> Description of the task
Find every line in the records below that contains the word "What" and copy each of those lines in full.

> Task input
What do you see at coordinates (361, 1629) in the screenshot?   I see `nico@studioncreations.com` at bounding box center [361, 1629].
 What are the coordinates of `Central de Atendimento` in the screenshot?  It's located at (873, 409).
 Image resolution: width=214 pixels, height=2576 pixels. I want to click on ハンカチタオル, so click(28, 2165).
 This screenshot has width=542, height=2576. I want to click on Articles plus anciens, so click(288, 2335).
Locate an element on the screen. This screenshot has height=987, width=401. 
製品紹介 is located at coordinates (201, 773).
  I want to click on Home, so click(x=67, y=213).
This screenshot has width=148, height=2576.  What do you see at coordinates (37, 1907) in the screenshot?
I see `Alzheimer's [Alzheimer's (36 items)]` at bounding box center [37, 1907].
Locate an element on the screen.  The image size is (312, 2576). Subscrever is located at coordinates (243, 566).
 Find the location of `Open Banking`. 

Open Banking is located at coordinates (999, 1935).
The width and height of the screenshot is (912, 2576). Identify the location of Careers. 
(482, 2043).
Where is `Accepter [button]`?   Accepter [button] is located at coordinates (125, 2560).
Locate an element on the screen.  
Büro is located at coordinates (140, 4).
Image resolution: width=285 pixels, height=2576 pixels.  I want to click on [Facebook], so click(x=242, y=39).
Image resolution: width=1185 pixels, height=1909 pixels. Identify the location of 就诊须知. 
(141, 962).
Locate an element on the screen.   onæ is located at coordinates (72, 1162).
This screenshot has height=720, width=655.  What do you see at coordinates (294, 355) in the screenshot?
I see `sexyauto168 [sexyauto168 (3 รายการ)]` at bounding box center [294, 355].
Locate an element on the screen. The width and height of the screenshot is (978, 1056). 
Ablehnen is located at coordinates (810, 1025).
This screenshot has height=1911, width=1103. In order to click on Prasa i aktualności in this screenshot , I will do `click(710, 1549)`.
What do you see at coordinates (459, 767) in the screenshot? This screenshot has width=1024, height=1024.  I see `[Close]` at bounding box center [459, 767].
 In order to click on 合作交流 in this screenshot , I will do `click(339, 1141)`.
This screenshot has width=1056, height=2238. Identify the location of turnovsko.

> Task output
What do you see at coordinates (361, 1629) in the screenshot?   I see `nico@studioncreations.com` at bounding box center [361, 1629].
 What are the coordinates of `Central de Atendimento` in the screenshot?  It's located at (873, 409).
This screenshot has width=148, height=2576.  What do you see at coordinates (37, 1907) in the screenshot?
This screenshot has height=720, width=655.  What do you see at coordinates (294, 355) in the screenshot?
What do you see at coordinates (459, 767) in the screenshot? This screenshot has width=1024, height=1024.  I see `[Close]` at bounding box center [459, 767].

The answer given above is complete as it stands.